On Friday, 17 February 2012 at 18:35:38 UTC, Jonathan M Davis
wrote:
On Friday, February 17, 2012 09:03:32 Steven Schveighoffer
wrote:
On Mon, 13 Feb 2012 21:05:35 -0500, Jonathan M Davis
<jmdavisp...@gmx.com>
wrote:
> On Tuesday, February 14, 2012 02:43:29 Timon Gehr wrote:
>> On 02/14/2012 02:16 AM, Jonathan M Davis wrote:
>>
>> Well, not being able override what cannot be accesses is a
>> quite basic
>> requirement of security. Private members cannot be
>> overriden in a
>> different module.
>
> Have you ever read up on NVI? That's how it's supposed to
> work. The
> whole idea
> is to have derived classes override functions without being
> able to use
> them.
> It makes it so that the public function is non-virtual and
> contains
> whatever
> stuff you want to guarantee is called before or after the
> private
> function,
> which is then virtual.
>
> http://www.gotw.ca/publications/mill18.htm
This does nothing to protect the implementation. You are
deluding
yourself if you think you can stop a derived class from
calling it's own
implementation! In this case, protected is good enough, and I
like how
private is always non-virtual. As Timon says, it's good for
security and
module encapsulation.
I know. That's part of why I'm arguing that protected is enough
and that private shouldn't be virtual. But pretty much the
whole point of doing NVI with private is the theory that you
want to guarantee that the derived classes can't call the
function. The fact that you can't actually guarantee that just
makes the arguments for making private virtual for NVI that
much weaker.
But Timon's arguments make it sound like he doesn't understand
what NVI is, which was the point of my post.
- Jonathan M Davis
I understand what NVI is. It is just that private methods
overridable from a different module don't have many merits,
regardless of how NVI is apparently sometimes implemented in C++.

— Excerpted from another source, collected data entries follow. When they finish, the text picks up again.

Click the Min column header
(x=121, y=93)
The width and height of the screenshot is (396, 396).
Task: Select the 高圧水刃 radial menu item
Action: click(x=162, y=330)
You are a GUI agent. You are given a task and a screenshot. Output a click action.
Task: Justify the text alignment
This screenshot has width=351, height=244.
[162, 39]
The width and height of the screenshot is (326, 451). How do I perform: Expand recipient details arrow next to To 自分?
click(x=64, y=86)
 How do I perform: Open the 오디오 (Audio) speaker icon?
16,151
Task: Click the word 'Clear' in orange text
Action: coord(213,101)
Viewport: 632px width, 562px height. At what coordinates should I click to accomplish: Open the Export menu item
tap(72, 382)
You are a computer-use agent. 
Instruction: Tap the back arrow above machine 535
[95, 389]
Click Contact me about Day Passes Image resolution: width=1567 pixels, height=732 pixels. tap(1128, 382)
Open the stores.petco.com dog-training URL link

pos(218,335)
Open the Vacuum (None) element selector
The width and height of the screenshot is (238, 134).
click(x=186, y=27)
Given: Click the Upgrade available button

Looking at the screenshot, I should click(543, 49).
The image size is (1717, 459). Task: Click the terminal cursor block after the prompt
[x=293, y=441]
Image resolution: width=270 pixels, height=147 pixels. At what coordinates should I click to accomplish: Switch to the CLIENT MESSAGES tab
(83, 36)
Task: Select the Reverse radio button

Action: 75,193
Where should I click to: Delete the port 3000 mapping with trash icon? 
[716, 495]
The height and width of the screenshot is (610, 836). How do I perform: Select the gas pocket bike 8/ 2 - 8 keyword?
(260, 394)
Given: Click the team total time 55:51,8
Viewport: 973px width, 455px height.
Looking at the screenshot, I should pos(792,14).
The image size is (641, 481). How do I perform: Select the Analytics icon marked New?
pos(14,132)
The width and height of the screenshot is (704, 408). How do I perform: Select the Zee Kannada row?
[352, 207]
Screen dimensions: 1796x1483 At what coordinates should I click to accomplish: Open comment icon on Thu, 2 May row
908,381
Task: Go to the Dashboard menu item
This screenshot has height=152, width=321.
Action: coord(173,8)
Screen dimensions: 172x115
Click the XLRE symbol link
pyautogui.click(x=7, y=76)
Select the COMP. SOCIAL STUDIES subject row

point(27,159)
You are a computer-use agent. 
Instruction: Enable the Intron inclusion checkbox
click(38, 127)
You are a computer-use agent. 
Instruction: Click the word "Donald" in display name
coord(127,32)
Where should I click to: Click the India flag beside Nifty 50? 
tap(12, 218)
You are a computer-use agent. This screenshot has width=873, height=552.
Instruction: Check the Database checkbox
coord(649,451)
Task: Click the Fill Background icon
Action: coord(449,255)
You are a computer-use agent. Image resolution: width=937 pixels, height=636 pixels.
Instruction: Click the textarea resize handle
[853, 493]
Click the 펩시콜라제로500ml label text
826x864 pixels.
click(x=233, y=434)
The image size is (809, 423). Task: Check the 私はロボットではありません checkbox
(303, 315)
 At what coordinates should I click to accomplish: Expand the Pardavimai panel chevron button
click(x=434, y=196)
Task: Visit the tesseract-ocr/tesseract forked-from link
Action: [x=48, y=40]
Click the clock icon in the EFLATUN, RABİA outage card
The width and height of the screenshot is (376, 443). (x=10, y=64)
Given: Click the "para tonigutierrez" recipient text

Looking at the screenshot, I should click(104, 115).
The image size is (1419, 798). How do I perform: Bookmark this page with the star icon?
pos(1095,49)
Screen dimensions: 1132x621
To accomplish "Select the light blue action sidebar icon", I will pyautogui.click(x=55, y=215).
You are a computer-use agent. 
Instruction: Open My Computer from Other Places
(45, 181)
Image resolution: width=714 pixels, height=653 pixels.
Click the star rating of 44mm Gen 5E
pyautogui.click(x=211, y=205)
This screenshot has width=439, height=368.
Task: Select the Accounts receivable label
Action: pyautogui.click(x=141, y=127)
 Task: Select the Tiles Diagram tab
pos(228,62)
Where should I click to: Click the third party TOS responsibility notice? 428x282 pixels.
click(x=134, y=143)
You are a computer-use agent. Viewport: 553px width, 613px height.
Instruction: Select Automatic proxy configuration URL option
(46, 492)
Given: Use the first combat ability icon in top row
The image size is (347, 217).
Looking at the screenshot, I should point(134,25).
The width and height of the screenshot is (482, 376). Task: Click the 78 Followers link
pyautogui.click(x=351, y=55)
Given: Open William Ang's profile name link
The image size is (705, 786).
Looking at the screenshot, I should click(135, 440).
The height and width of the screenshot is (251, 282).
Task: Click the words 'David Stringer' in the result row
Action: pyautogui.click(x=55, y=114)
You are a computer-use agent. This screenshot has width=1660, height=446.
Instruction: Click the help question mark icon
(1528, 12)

The fact that C++ has overridable private methods is quite likely
just a side-effect of wanting to give some kind of semantics to a
method declared as both private and virtual. I could argue that
it sounds like you don't understand what NVI is because you
assume C++'s private virtual semantics are required for the
implementation of NVI. ;)
As far as information hiding design goes, we certainly don't want
to borrow heavily from C++. Its system is unsound.